There are many parallel programming tools available that help the user parallelize her/his application

and then easily port it to a parallel machine. These machines can be shared-memory machines or a network

of workstations.

96.7 Research Issues

While it is clear that concurrency is a necessary technique for the solution of many problems, it also is clear

that progress must be made in order to ensure its effective application. That this is still a research issue

is clear whenever an operating system crashes due to system processes that interfere with each other or

we discover someone in our airplane seat due to concurrent access to the airlines database. This required

progress falls into three categories:

1. Theoretical advances must be made to develop formal techniques that scale to real-world appli-

cations. For example, process interference checkers exist, but operate essentially by checking all


possible interactions between processes to check for deadlock, etc. This approach rapidly develops

combinatorial explosion.

2. Design tools that provide development support for concurrent solutions. For example, debuggers

that capture the concurrent computation without overwhelming the user with information.

3. Languages with powerful structures to support the correct application of concurrency. For example,

the development of concurrent object-oriented languages appears straight-forward: simply allow

each object to run concurrently because each object is logically autonomous. However, there are a

number of issues that need resolution, including:

a. Not all objects need to run concurrently because the majority of computation will still be

sequential (thereby incurring no scheduler overhead).

b. If we consider multiple concurrent objects attempting to communicate with the same object:

i. Acceptance of a message must delay all other messages in order to correctly preserve the

internal state of the object.

ii. Ordering of message acceptance must be synchronized to ensure computations are correct.

iii. Acceptance of messages must occur only at appropriate points in the objects execution.

c.
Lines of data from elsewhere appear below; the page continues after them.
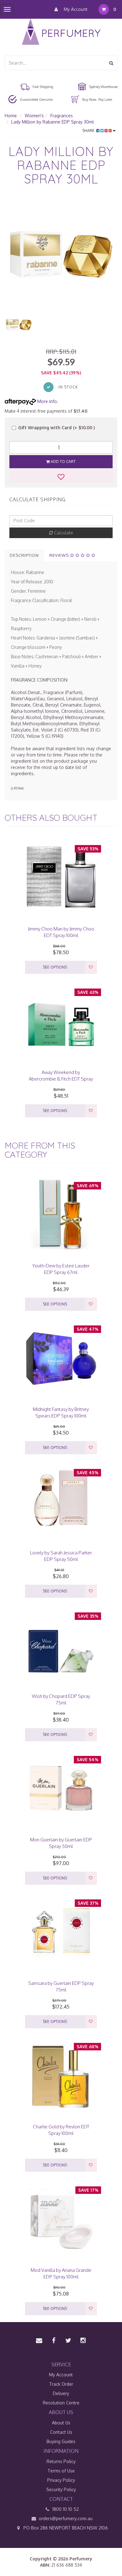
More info (46, 401)
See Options (55, 967)
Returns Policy (61, 2461)
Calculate (63, 532)
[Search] (111, 63)
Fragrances (61, 115)
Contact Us (61, 2432)
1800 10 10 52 (65, 2509)
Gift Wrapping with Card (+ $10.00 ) (56, 427)
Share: (89, 130)
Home (11, 115)
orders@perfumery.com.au (66, 2518)
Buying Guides (61, 2441)
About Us (61, 2422)
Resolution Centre (61, 2402)
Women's (34, 115)
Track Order (61, 2384)
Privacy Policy (61, 2480)
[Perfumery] (61, 32)
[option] (61, 254)
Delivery (61, 2393)
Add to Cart (63, 461)
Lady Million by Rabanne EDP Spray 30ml (52, 121)
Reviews (59, 555)
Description (24, 555)
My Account (75, 9)
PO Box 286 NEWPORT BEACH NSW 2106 (65, 2527)
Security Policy (61, 2489)
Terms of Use (61, 2470)
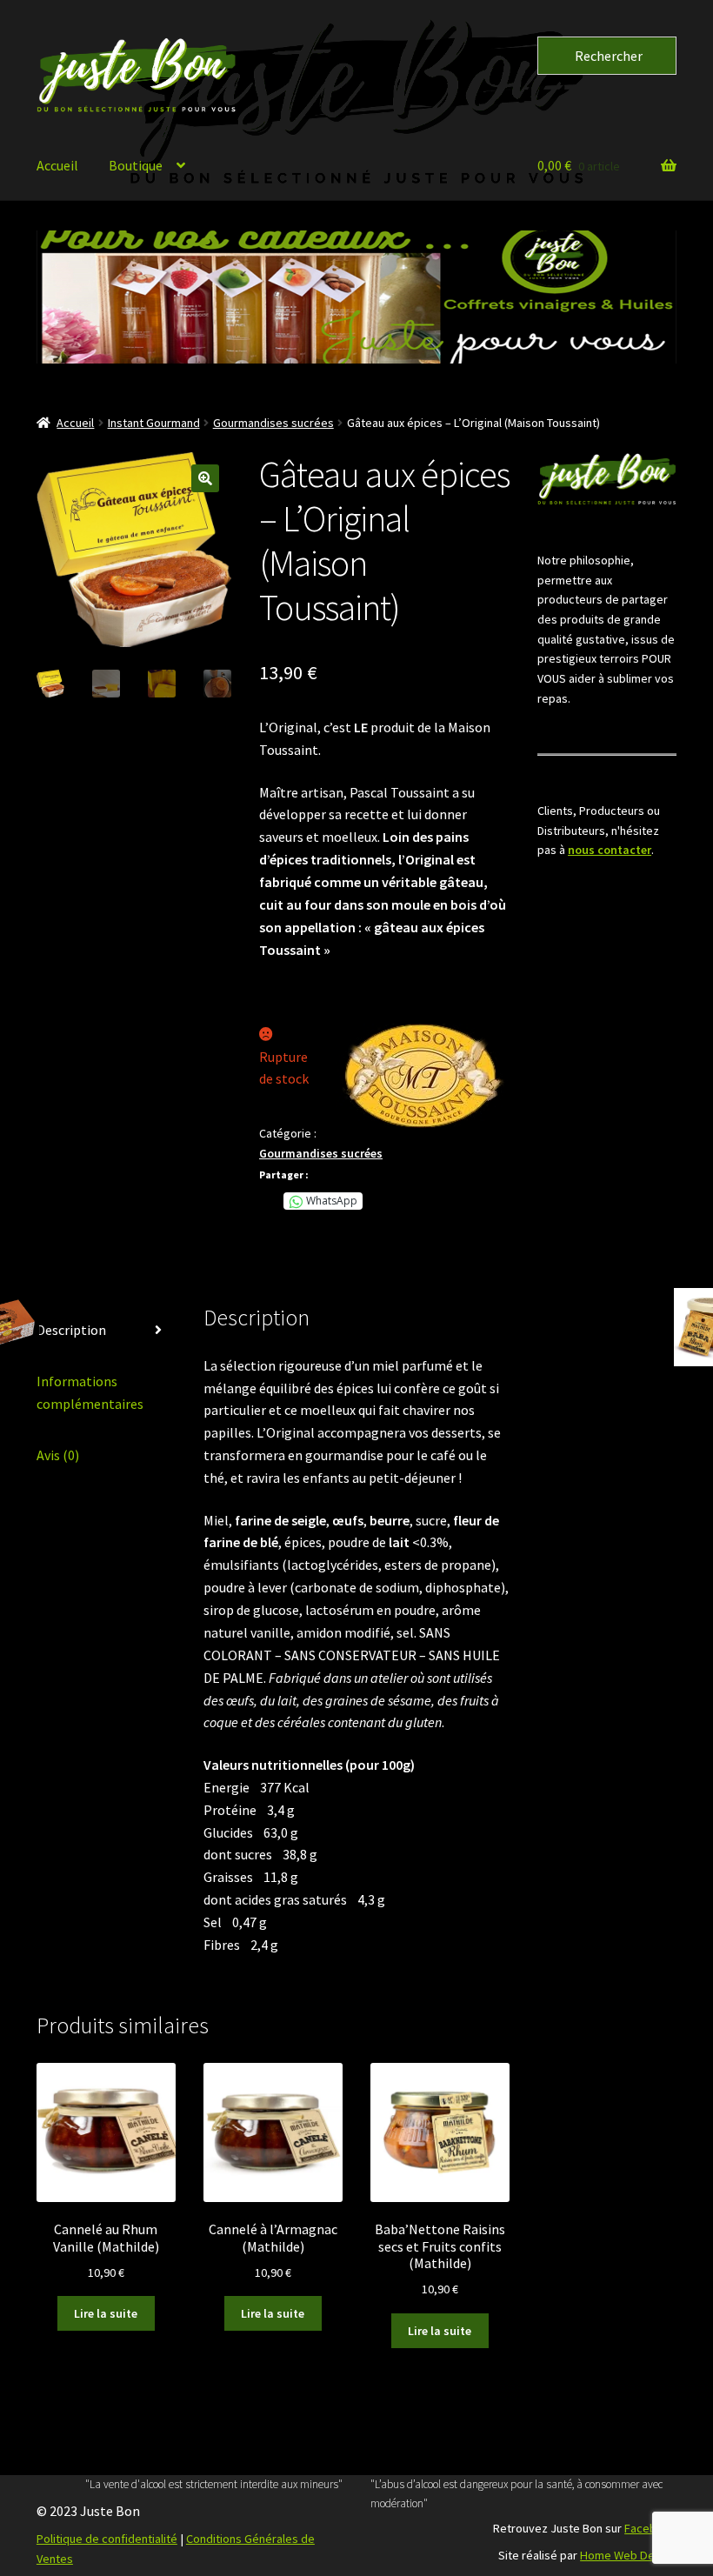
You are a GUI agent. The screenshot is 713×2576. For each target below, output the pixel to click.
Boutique (136, 165)
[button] (359, 297)
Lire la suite (105, 2313)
Inheritance through the class hierarchy creates problems because it will mix this synchronization

with object behavior.

96.8 Summary

The single outstanding problem with concurrency is the development of correct solutions (as it is in all

software systems): the state of development of both formal methods and software engineering tools for

concurrent solutions lags behind the sequential world in this regard and well behind hardware advances.

Defining Terms

Asynchronous message passing: The message-sending process allows messages to be buffered and the

sending process may continue after the send is initiated; the receiving process blocks if the message

queue is empty.

Channel: The data structure, which may be realized in hardware, over which processes send messages.

Client/server: The software architecture in which clients are able to request services of processes executing

on remote machines.

Condition variables: A variable used within a monitor to delay an executing process.
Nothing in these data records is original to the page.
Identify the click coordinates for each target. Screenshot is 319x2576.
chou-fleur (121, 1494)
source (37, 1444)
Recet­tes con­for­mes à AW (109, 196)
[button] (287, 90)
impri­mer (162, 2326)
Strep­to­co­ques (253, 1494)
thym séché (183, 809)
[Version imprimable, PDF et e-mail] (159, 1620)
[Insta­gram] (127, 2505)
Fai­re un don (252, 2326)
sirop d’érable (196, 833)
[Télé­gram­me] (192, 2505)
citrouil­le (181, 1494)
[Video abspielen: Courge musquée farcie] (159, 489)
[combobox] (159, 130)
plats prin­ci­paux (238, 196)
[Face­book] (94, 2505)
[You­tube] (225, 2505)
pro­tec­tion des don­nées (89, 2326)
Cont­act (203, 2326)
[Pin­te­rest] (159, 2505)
Critical regions: A section of code that must appear to be executed indivisibly.

Deadlock: The state in which processes are waiting for events that can never occur; that is, the processes

cannot progress.

Distributed processing: The use of multiple processors that are remote from each other.

Fairness: Processes will eventually be able to progress, that is, enter their critical regions.

Message passing: A technique for providing mutual exclusion, communication, and synchronization

among concurrent processes via sending messages between processes.

Monitor: An encapsulation of a resource and the operations on that resource that serve to ensure mutual

exclusion.

Multiprocessing: The use of multiple processors.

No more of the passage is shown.